Stored data entries
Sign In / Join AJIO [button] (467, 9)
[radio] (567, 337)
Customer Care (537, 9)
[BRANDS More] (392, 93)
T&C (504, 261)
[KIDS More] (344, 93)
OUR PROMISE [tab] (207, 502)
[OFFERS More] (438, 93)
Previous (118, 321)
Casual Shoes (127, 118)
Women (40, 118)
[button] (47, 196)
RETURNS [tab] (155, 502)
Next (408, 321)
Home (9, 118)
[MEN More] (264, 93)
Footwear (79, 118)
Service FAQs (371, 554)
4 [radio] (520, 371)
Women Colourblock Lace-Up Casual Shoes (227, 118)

REQUIRED ACTION
Transcribe exactly, and only, the lines from the one with "OUR PROMISE [tab] (207, 502)" through the last line of the data.

RESPONSE
OUR PROMISE [tab] (207, 502)
[OFFERS More] (438, 93)
Previous (118, 321)
Casual Shoes (127, 118)
Women (40, 118)
[button] (47, 196)
RETURNS [tab] (155, 502)
Next (408, 321)
Home (9, 118)
[MEN More] (264, 93)
Footwear (79, 118)
Service FAQs (371, 554)
4 [radio] (520, 371)
Women Colourblock Lace-Up Casual Shoes (227, 118)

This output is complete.